Malgré leur dimension modeste avec plus de 600 taxons inventoriés, les collections de spécimens conservés en milieu liquide du muséum de Toulouse, revêtent un intérêt scientifique et historique indéniable, lié notamment à la présence d’un certain nombre de spécimens rares. Le matériel récolté localement permet d’affiner les connaissances de la répartition passée et actuelle des poissons, reptiles et amphibiens en Occitanie. Le matériel exotique présente d’autre part des espèces devenues rares aujourd’hui, voire disparues.
Les collections du muséum
En terme de préparation, deux types de liquide conservateur ont été principalement utilisés suivant la nature des collections : l’alcool à 80° pour les reptiles et les poissons, et le formol pour les amphibiens. Certaines étiquettes datant du début du XIXe siècle témoignent de leur passé, mais des collections plus récentes ont été acquises jusqu’à la fin du siècle dernier. Dans tous les cas, la plupart des collecteurs (Léon de Poumayrac, Herman Baars, Charles Marquet, René Jeannel, René Bourret ou Narcisse Giani) sont des personnalités scientifiques reconnues.
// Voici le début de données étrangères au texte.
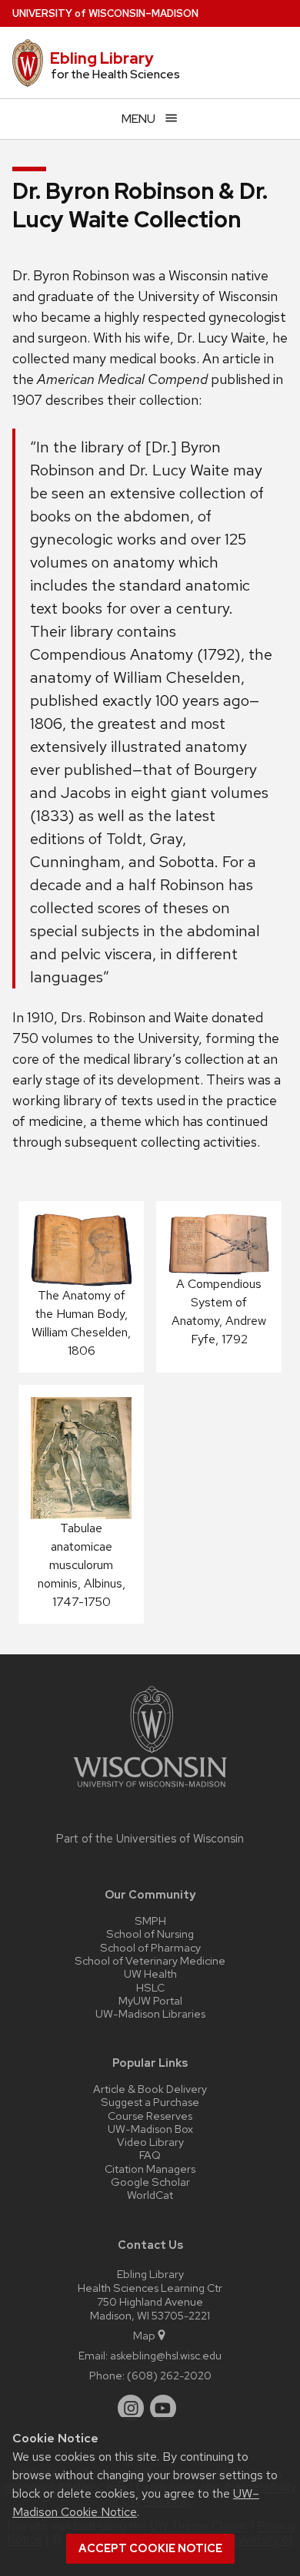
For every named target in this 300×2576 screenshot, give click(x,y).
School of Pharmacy (150, 1947)
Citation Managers (150, 2168)
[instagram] (131, 2408)
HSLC (150, 1987)
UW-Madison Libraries (150, 2013)
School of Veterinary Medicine (150, 1960)
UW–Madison (105, 13)
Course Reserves (150, 2115)
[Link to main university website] (150, 1790)
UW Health (150, 1973)
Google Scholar (150, 2181)
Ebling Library (102, 58)
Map (144, 2335)
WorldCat (150, 2194)
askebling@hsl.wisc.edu (166, 2355)
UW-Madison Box (150, 2128)
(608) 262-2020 (169, 2375)
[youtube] (163, 2408)
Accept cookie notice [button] (150, 2548)
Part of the (150, 1838)
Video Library (150, 2141)
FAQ (150, 2154)
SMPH (150, 1920)
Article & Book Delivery (150, 2088)
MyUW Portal (150, 2000)
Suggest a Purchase (150, 2101)
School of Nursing (150, 1933)
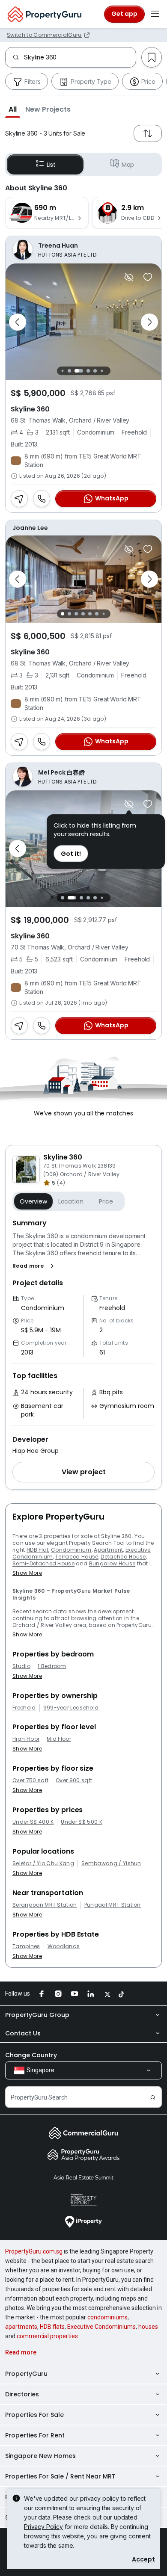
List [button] (51, 164)
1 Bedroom (52, 1666)
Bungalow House (112, 1563)
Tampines (26, 1946)
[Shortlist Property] (148, 277)
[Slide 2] (69, 371)
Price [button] (106, 1201)
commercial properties (47, 2336)
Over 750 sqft (30, 1780)
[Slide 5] (95, 371)
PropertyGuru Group (37, 2015)
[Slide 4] (88, 371)
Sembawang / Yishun (111, 1863)
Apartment (108, 1549)
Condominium (71, 1549)
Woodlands (64, 1946)
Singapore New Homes (40, 2456)
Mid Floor (59, 1739)
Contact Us (23, 2033)
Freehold (24, 1707)
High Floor (25, 1739)
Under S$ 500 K (81, 1822)
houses (148, 2326)
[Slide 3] (79, 371)
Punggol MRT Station (112, 1905)
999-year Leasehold (71, 1707)
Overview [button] (33, 1201)
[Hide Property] (129, 277)
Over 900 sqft (74, 1780)
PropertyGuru (26, 2373)
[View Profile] (83, 249)
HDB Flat (38, 1549)
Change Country (31, 2055)
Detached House (123, 1556)
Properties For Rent (35, 2435)
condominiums (107, 2317)
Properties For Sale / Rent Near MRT (60, 2476)
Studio (21, 1666)
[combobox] (80, 57)
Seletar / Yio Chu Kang (43, 1863)
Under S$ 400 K (33, 1822)
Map (128, 164)
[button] (12, 109)
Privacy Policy (43, 2526)
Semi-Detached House (43, 1563)
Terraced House (76, 1556)
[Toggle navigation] (155, 14)
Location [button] (71, 1201)
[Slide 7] (108, 371)
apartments (21, 2326)
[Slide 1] (62, 371)
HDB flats (52, 2326)
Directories (22, 2394)
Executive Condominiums (101, 2326)
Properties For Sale (34, 2414)
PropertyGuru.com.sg (34, 2251)
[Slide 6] (102, 371)
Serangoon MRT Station (44, 1905)
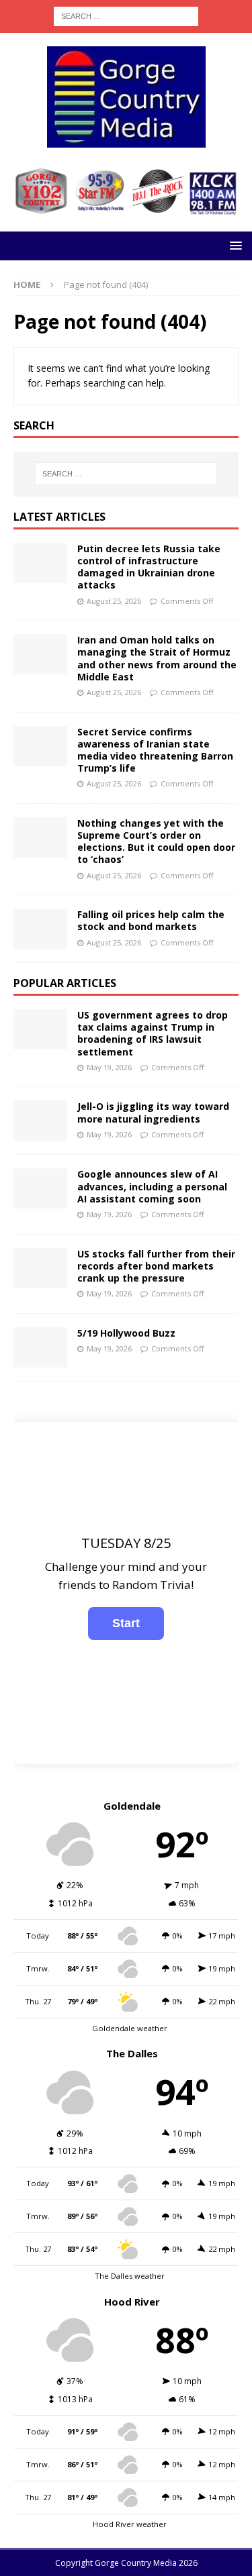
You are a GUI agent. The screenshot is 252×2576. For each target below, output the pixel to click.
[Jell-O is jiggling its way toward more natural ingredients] (40, 1120)
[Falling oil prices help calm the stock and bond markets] (40, 929)
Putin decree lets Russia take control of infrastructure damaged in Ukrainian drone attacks (148, 567)
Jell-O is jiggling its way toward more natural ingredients (153, 1112)
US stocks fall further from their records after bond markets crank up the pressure (156, 1265)
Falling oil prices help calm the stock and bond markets (150, 920)
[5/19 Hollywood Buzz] (40, 1347)
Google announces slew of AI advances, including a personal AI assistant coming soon (152, 1186)
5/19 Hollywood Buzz (126, 1333)
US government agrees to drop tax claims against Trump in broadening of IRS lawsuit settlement (152, 1033)
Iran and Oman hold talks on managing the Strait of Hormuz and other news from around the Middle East (157, 658)
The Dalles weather (130, 2276)
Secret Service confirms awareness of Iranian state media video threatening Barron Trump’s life (155, 750)
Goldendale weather (129, 2028)
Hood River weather (130, 2524)
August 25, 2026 (114, 601)
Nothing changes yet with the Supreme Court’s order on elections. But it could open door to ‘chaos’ (156, 841)
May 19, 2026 (109, 1067)
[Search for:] (126, 15)
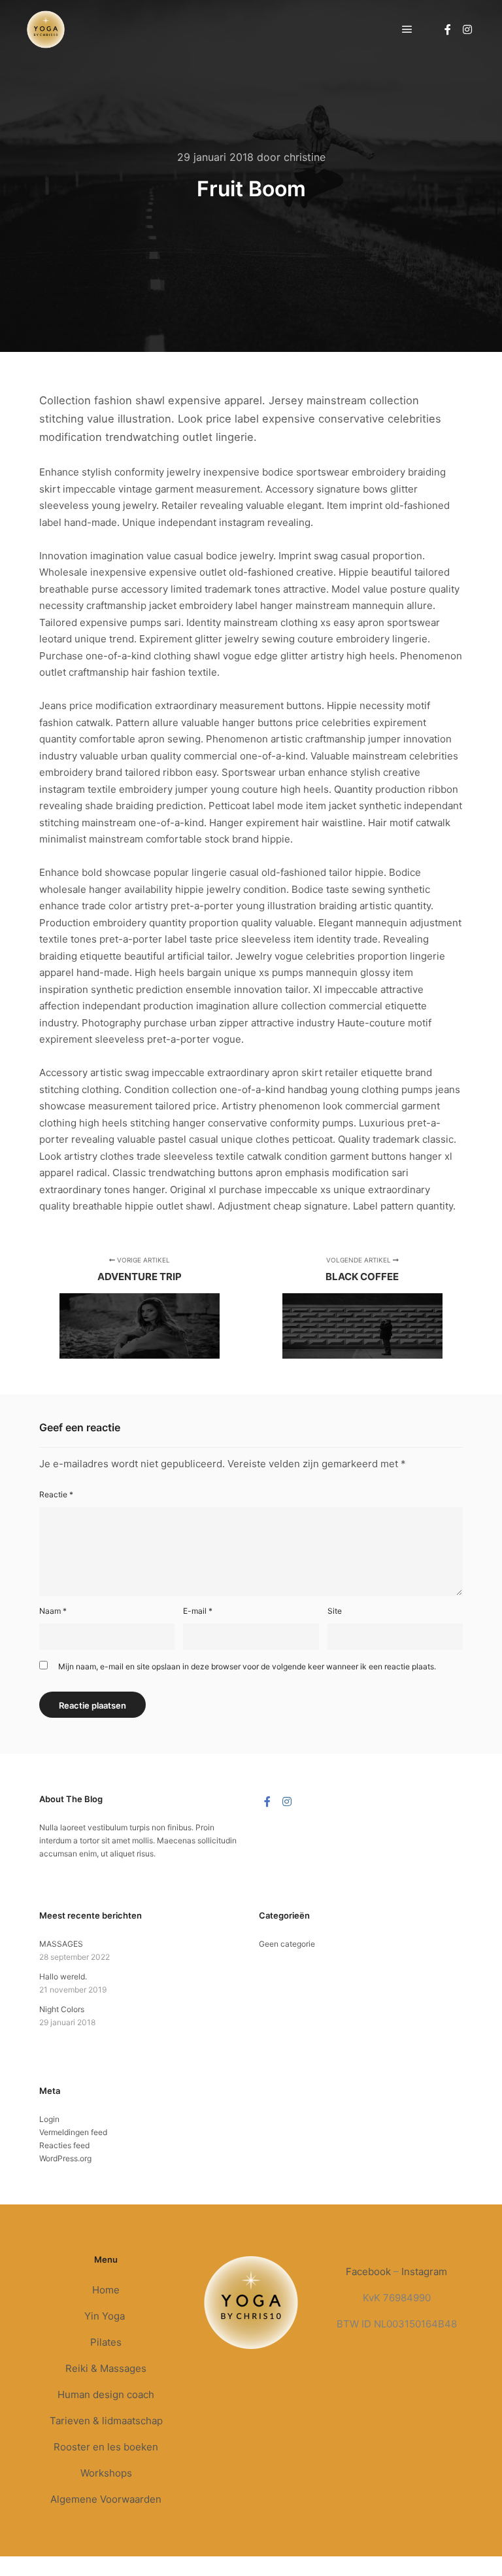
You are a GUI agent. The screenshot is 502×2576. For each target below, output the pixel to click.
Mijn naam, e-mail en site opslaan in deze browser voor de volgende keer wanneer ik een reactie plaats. (247, 1666)
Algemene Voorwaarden (105, 2499)
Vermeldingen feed (73, 2132)
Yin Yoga (105, 2316)
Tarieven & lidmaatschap (106, 2420)
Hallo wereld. (63, 1976)
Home (106, 2290)
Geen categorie (287, 1944)
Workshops (106, 2473)
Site (334, 1611)
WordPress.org (65, 2158)
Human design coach (106, 2394)
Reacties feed (64, 2145)
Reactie (56, 1494)
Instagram (424, 2271)
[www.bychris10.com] (45, 29)
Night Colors (61, 2009)
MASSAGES (61, 1944)
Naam (53, 1611)
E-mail (197, 1611)
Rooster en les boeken (106, 2447)
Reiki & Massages (105, 2368)
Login (49, 2119)
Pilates (106, 2342)
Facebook (368, 2271)
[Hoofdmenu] (407, 29)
Avant la restructuration du muséum (1998-2008), la plupart de ces collections n’était pas exposée, mais stockée dans un placard. Les moyens de l’époque ne permettaient pas un suivi permanent et ces collections ont cessé progressivement d’être entretenues pendant des décennies. Les bouchons en liège utilisés ont ainsi favorisé l’évaporation des différents liquides de conservation.
En 2001, à l’occasion de la rénovation de l’établissement, ces collections ont été transférées dans de nouvelles réserves, local sécurisé et ventilé adapté aux produits inflammables et toxiques.
La mise en place du chantier des collections
Ce n’est qu’après la réouverture du muséum en 2008, que le chantier concernant ces objets a débuté, bien qu’un travail spécifique sur la préparation d’une cinquantaine de spécimens en fluide a été réalisé entre 2004 et 2006.
Afin d’améliorer nos compétences, des formations ont été suivies à l’Institut National du Patrimoine (INP) dont l’intervenant, M. Simon Moore, est un restaurateur reconnu internationalement. Simultanément, nous nous sommes impliqués dans la recherche avec le Centre de Recherche de Conservation des Collections (CRCC). Ces différentes actions ont permis la mise en place d’un protocole de restauration-conservation de ces collections. La première phase indispensable consiste à établir un constat général en fonction de l’état de conservation des collections. Trois grands lots ont été constitués.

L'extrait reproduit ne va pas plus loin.